Als Allererstes erklärt Fluor, dass die farbliche Veränderung der Lärchennadeln keine Verfärbung sei, wie der Vorgang im Volksmund gerne bezeichnet werde. «Die Lärchen ziehen das Chlorophyll aus den Nadeln zurück, um es den Winter über im Baumstamm aufzubewahren.» Das Blattgrün, also das Chlorophyll, sei sehr wertvoll für die Bäume. Weil bei den Lärchen 20 bis 30 Nadeln aus demselben Punkt wachsen würden, sei die Gefahr zu gross, dass im Winter bei Schnee und Wind viele Nadeln gleichzeitig verloren gingen. «Ohne Blattgrün bleibt unter anderem Terpentin und Harz in den Nadeln zurück und die Nadeln werden gelb», so Fluor weiter. 

Entscheidend vom Wechsel von Grün auf Gelb sei der Temperatursturz im Herbst, erklärt Fluor. «Aber auch die Tageslänge hat Einfluss darauf, dass sich die Lärchen langsam, aber sicher auf den Winter vorbereiten.» Als weitere Vorbereitung auf den Winter stoppen die Bäume – gleichzeitig mit dem Zurückziehen des Chlorophylls – die Wasseraufnahme mit den Wurzeln. Deshalb komme es auch vor, dass eine Lärche mit grünen Nadeln direkt neben einer Lärche mit gelben Nadeln stehe, sagt Fluor. «Wenn die eine Lärche auf einem Fels steht und wenig Wasser bekommt, werden deren Nadeln früher gelb als jene der zweiten Lärche, die auf ‹normalem› Boden steht.»

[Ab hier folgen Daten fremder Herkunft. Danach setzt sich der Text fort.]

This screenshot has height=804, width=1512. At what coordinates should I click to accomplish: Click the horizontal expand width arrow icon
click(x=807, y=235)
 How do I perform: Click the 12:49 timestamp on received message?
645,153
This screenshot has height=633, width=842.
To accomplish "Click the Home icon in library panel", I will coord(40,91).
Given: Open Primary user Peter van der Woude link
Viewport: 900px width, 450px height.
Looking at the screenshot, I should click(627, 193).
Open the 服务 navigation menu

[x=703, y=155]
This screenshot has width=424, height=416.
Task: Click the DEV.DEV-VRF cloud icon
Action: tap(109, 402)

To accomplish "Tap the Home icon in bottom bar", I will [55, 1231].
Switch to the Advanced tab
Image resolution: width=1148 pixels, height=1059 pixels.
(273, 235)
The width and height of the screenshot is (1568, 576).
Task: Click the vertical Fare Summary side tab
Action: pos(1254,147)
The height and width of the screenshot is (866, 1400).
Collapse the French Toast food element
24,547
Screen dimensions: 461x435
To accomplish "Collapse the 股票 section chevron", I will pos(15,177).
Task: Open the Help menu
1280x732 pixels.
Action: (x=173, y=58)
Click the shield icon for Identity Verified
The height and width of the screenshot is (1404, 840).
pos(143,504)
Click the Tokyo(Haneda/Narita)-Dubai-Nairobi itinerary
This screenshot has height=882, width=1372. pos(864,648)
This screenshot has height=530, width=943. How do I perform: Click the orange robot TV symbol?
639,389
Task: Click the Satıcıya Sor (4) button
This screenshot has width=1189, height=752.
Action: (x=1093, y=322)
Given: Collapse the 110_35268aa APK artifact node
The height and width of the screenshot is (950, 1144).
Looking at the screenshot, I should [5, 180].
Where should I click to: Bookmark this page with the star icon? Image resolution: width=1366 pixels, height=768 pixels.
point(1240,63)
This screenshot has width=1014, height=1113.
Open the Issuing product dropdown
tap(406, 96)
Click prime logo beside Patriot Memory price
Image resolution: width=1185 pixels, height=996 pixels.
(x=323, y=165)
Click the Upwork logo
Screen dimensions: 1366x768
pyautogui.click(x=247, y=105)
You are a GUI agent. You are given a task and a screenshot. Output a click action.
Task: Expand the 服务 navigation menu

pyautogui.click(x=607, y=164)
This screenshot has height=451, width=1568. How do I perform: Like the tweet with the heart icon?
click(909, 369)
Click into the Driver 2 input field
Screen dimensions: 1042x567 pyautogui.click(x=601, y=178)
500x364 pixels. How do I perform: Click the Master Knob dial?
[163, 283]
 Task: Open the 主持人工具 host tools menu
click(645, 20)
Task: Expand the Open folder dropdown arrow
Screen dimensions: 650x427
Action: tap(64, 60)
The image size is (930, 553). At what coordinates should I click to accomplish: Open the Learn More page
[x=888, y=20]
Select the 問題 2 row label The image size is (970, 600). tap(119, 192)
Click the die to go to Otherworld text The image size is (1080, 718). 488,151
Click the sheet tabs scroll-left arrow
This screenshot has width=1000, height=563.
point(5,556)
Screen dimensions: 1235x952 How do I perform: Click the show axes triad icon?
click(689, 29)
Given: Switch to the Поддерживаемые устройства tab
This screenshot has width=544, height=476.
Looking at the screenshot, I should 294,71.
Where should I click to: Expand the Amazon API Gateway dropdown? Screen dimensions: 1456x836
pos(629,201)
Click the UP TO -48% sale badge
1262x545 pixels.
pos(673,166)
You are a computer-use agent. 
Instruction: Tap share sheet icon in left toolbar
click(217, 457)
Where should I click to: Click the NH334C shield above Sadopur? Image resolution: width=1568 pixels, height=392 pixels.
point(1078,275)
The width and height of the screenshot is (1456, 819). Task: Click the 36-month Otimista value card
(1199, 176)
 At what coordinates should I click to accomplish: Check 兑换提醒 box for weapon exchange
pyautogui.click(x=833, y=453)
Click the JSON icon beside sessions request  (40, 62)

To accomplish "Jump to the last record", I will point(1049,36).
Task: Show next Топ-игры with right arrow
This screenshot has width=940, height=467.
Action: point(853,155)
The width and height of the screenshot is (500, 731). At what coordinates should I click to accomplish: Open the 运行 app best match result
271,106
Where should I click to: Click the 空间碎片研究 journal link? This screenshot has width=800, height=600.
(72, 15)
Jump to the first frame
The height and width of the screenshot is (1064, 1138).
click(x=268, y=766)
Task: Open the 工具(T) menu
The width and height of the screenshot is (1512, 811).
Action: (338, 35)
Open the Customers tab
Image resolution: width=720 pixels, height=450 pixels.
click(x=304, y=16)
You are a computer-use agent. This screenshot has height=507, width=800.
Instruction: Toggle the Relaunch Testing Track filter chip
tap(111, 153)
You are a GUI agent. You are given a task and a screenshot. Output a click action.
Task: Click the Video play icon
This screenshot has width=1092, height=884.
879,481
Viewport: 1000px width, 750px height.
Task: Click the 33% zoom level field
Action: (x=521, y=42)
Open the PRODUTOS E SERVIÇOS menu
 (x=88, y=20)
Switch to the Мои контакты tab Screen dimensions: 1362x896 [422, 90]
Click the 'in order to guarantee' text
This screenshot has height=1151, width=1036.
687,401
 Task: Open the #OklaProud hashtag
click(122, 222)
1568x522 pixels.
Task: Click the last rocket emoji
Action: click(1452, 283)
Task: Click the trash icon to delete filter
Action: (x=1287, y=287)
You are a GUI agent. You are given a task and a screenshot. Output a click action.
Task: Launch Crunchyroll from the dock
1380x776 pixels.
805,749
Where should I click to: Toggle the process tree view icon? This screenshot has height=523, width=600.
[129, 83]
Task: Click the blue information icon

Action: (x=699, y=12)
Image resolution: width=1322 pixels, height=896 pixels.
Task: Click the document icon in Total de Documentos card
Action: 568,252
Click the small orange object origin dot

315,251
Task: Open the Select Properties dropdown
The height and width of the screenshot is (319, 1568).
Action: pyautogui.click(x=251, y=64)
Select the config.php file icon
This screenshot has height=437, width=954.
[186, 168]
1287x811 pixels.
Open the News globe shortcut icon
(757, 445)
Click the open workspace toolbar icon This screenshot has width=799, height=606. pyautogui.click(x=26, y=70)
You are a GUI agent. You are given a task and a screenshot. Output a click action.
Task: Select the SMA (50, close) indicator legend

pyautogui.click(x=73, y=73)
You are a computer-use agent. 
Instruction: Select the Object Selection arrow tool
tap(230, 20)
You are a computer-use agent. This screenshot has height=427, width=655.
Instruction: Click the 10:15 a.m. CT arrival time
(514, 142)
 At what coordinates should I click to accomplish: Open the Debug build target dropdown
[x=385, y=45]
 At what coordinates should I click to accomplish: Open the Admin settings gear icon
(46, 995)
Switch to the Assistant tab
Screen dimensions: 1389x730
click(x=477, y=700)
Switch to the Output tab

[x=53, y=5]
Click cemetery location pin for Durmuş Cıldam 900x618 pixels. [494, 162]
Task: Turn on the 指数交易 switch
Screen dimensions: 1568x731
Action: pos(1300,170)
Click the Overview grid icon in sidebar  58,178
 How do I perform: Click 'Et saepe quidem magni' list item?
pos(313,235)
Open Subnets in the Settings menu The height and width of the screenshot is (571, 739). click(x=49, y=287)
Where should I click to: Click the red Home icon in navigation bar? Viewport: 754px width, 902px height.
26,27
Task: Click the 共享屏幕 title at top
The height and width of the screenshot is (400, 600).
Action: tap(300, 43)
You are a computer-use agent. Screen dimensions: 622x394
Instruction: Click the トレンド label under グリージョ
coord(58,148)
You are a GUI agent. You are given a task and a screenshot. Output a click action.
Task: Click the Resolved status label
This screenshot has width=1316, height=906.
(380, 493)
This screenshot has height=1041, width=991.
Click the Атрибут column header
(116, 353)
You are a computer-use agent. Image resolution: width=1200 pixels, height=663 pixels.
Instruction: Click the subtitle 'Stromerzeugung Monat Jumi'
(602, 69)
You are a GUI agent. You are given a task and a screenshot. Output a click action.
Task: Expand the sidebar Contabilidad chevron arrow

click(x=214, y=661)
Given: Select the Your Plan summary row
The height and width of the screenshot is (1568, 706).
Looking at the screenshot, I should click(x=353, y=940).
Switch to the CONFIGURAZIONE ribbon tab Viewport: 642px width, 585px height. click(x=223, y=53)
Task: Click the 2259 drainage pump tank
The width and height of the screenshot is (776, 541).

Pionierin und Einzelkämpfern

Die Lärche als perfekt angepasste Gebirgsbaumart weiss ganz klar, was sie will. «Viel Licht», weiss Fluor. «Deshalb wächst sie leider nicht so gut mitten im Wald.» Fluor und seine Försterkollegen bedauern das, weil die Rinde der Lärche robust ist und der Baum – auch wegen des Nadelverlusts im Herbst – bei Bränden im Frühling sehr resistent ist. Eine weitere Vorliebe der Lärche: Orte, an denen ihr niemand sonst den Platz streitig macht. «Zum Beispiel gedeiht die Lärche nach Murgängen auf sandigem, rohem Boden und dort, wo Gletscher sich zurückziehen», sagt Fluor.

Rund drei Viertel aller Lärchen seien auf einer Höhe von mehr als 1400 Metern über Meer zu finden. «Die Lärche stammt ursprünglich aus Sibirien», so Fluor. Vor etwa 60 Millionen Jahren begann ihr Vorstoss Richtung Europa, indem die Samen vom Wind stetig weitergeweht wurden.» Heute ist sie nicht mehr wegzudenken aus der Gebirgslandschaft Graubündens, vor allem nicht aus dem Engadin.